Giving hope to a world torn apart
When the Beirut port exploded in August of 2020, it shattered more than buildings and homes: it reopened wounds, grief, and fears that many had experienced during the long and brutal Lebanese civil war. Loss of life reached the hundreds and injuries numbered in the thousands.More than 300,000 people were left homeless. In addition to this devastation, the people experienced the loss and destruction of parts of it’s art center, including the Sursock Museum, The Arab Image Foundation, the Sfeir-Semler Gallery, and the Beirut Art Center.
How does the act of witnessing hardship and molding powerful art change the landscape of local and global hardship? In this anthology, over 20 voices come together to explore this question and challenge the notion of resilience itself.
The Dar al Kalima University College of Arts and Culture’s program called Nabad is an innovative program that empowers artists, arts organizations, and creative enterprises in Southwestern Asia and North Africa. Nabad engaged 20 artists, poets, authors, activists, and academics to tell their stories and foster a much-needed dialogue on resilience & resistance culture in Lebanon.
The Beirut Call challenges readers to consider alternatives for countries that face wars, crises, instability, and despair. When people experience grief and uncertainty, the arts offer one way, however small, to engage the people through deep and emotional connections.
Each essay, poem, artwork, and photograph portray a glimpse into the day of the Beirut port explosion and also offer a direct commentary regarding the local and global response. Artists and activists, professors and poets, and entire collectives wrote, photographed, filmed, spoke, and sang about the city they saw and the city they wished to see. The result is a rich dialogue about social and political issues and the role of art itself.
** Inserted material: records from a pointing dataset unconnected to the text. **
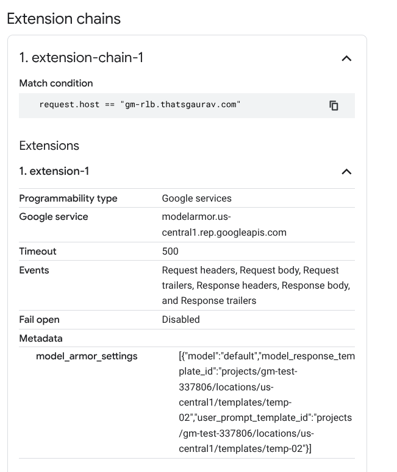
Task: Click the Extensions subheading
Action: tap(49, 146)
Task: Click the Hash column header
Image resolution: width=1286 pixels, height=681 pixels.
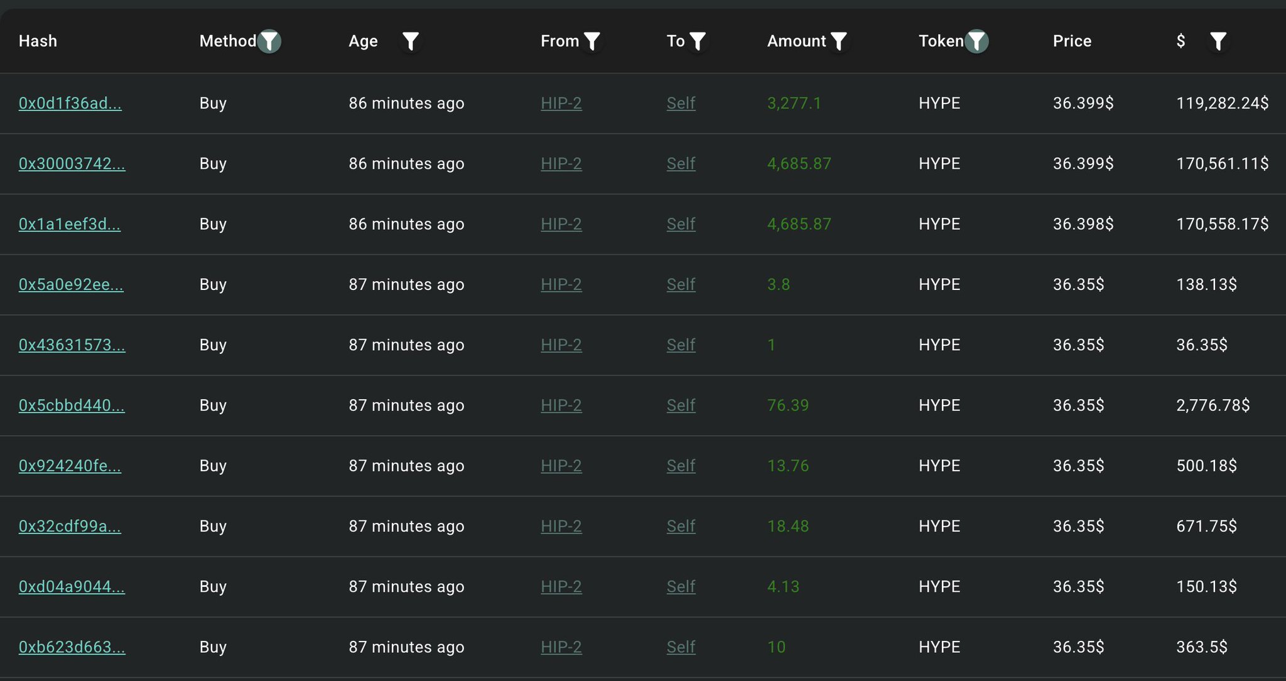Action: pyautogui.click(x=38, y=41)
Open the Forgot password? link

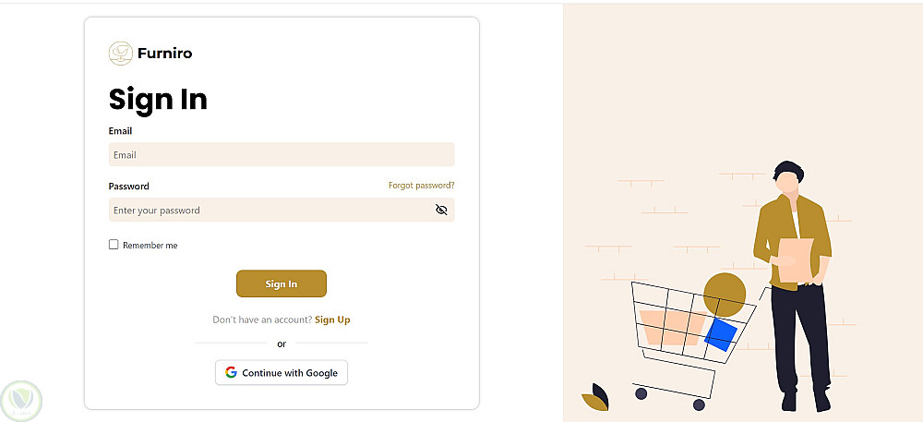(x=421, y=186)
The Beirut Call presents Lebanon from a hundred eyes, telling the story from many perceptions and expressions that speak to Lebanese in their homeland and in the Lebanese diaspora. The book transcends the borders of Lebanon as contributors address worldwide issues of war, peace, memory, history, identity, creativity, cultural resistance, resilience, artistic activism, human rights, feminism, social justice, intercultural dialogue.
We challenge you to use this publication as a catalyst for discussions in schools, universities, arts & culture workshops, learning programs, youth and community centers, women’s groups, NGOs, and alternative education programs.
Proceeds will help Dar al Kalima University College of Arts and Culture continue to fund artists, arts NGOs, and small creative enterprises’ projects in Lebanon.
The book can be used for courses on world cultures; cultural studies; world poetry; Middle Eastern studies; contemporary arts; interdisciplinary arts; peacebuilding; social change; art, activism and social movements; resilience; etc.
Recommended teaching/learning methods utilizing the book or parts of it are readings and discussions, experiential and collaborative learning, research projects, storytelling, reflective activities, and workshops.